Our investigations, corroborated by accounts offered by health workers and local political leaders, show that the deceased at different times presented with similar symptoms: body pain, chest pain, headache, high fever, sore throat and mouth and bleeding through orifices.

Each of the quintet were buried without formal autopsies, leading to suspicions about the cause of death that Ministry of Health experts on the ground are trying to establish through “verbal” post-mortem. 
Relatives interviewed for this article said the first person to contract and succumb to what they had considered a “strange illness” was a 56-year-old grandmother. The other family members were three children, aged 10 months to two years, and a 32-year-old woman.
Each was first admitted to St Florence Medical Clinic in Madudu before their referral and transfer to Mubende Regional Referral Hospital where they died days apart within a fortnight. 
Mr Vicent Ssebuuma said his elder sister Melinda Nassazi, 56, developed multiple symptoms and died on September 1.

Another sister, who went for the burial and stayed over for four days, returned home and became ill, dying 12 days later. 
“I suspect that it is where she contracted the disease from … How I wish she did not spend all that time at our sister’s home mourning, [because] she would have been alive now. But satan never allowed it to happen,” Mr Sebuuma said.
On September 12, a 10-month-old daughter of Sebuuma’s younger brother presented with similar symptoms and died in Kiboga District. She was buried in Bulega, Kiruuma Sub-county in Mubende District. 
Two days later, a two-year-old girl, who was a daughter of one of the siblings in the family, also passed on before a 10-month-old girl died at Mubende Hospital on September 18.
The emerging details of the deaths and the relations between the deceased have prompted inquiries focused on the family and St Florence Medical Clinic, the first facility where they were taken for treatment.

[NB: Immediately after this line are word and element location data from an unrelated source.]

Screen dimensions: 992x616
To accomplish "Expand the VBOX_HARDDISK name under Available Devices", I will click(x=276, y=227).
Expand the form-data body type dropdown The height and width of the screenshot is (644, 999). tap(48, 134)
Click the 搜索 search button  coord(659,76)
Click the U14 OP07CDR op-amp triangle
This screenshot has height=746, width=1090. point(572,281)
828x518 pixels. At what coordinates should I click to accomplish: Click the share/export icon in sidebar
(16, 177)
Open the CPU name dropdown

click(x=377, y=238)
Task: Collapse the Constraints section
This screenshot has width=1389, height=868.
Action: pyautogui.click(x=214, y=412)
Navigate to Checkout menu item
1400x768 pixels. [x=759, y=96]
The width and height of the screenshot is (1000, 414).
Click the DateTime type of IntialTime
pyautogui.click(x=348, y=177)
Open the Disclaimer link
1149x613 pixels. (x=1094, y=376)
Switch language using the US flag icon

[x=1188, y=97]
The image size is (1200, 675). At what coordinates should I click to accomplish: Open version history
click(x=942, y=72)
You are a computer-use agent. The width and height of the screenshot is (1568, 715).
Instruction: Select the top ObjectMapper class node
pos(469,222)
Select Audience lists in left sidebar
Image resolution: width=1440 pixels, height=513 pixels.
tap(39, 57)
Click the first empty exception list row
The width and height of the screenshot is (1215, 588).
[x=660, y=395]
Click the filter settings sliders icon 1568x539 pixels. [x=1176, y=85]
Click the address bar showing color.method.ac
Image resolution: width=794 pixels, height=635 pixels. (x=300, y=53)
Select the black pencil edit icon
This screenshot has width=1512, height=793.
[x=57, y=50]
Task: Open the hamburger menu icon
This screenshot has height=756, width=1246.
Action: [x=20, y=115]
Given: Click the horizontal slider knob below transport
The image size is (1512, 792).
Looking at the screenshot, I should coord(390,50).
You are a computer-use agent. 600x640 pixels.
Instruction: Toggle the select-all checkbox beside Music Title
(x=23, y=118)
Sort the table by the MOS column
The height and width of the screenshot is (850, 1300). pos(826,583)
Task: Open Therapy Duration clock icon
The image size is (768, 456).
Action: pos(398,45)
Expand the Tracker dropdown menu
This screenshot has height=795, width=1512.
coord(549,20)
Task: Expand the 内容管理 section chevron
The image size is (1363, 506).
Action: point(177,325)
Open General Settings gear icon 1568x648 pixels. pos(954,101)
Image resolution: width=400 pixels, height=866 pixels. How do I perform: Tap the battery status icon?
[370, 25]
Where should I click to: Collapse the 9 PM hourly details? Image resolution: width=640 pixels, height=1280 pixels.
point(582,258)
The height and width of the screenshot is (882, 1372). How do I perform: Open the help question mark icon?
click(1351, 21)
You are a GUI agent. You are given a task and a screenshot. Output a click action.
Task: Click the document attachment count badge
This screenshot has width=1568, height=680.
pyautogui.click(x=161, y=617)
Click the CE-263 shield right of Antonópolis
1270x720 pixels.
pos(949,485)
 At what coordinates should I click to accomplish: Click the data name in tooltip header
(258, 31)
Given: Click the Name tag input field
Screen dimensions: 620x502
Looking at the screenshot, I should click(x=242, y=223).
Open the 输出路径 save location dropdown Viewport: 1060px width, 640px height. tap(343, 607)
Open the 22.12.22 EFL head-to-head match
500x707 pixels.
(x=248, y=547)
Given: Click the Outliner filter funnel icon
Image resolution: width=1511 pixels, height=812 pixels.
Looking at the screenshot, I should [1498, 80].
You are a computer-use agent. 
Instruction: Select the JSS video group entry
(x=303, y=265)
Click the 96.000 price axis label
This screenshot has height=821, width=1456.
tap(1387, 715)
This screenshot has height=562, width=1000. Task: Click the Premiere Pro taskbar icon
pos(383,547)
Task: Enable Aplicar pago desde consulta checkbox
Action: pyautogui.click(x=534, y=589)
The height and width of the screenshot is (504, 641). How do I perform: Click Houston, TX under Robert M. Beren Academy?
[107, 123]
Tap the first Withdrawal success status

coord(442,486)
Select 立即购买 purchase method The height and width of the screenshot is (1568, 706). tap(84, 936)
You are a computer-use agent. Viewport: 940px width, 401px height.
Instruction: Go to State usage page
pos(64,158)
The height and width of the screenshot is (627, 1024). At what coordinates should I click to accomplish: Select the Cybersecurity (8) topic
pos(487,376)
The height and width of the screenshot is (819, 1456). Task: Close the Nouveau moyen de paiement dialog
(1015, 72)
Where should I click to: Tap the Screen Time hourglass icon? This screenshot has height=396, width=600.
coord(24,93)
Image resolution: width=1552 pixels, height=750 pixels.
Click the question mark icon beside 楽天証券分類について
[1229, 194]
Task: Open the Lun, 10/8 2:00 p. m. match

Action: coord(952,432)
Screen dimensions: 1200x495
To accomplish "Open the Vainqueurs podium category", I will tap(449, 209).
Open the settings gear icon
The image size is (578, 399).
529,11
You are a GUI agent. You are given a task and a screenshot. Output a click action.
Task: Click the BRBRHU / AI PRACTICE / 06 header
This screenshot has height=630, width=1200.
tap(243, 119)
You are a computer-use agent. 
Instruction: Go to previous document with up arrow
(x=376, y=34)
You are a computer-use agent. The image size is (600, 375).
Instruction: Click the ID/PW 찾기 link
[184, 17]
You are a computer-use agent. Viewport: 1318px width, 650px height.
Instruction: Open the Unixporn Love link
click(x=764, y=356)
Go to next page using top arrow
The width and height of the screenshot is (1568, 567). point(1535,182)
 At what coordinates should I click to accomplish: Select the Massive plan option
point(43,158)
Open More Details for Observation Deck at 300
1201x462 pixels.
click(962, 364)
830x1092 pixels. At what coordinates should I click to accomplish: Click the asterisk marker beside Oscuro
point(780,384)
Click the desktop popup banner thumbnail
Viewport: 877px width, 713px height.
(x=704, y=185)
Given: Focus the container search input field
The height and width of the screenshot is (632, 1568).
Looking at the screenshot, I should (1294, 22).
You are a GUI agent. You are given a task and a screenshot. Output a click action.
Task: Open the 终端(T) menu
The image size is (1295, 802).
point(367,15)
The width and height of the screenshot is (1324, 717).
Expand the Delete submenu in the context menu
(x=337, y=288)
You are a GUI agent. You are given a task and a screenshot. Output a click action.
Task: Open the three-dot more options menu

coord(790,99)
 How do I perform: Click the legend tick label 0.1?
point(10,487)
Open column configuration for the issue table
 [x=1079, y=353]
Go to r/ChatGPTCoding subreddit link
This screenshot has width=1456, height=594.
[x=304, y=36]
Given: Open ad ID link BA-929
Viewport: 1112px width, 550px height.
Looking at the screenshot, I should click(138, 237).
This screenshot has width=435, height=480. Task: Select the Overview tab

“That clinic should be closed for now to lower the chances of infecting the community but we are going to have a meeting about this issue and see how we can save people,” Ms Rosemary Byabashaija, the Mubende resident district commissioner, said.
There are separate claims by the family of Jackson Ssembule, the 24-year-old man the government on Monday confirmed to have succumbed to EVD, that he likely contracted the disease at the clinic.
“The nurse [who] attended to our son (Ssembule) died two days after attending to him and the clinic has been receiving patients with [Ebola-like] signs,” Ms Ruth Namwanje, 50, a resident of Ngabano in Mududu Sub-county, Mubende District, said.

Relatives told this publication that the deceased was initially treated at St Florence Medical Clinic for chicken pox before developing fever, diarrhoea, and bleeding symptoms days upon returning from the health facility.
The family hinges its suspicion on the death of a nurse at the clinic, two days after treating Ssembule, making her the sixth to die before Monday’s confirmation by the government of the outbreak of EVD in the country. 
However, Dr Anatoli Musitwa, the proprietor of St Florence Medical Clinic, dismissed the claims of cross-infection, arguing that “our nurse had all along been battling ulcers that caused bleeding”. 
Mr Bosco Ssendikadiwa, the acting Mubende District health officer, said they planned to start investigating the handling of patients at the clinic.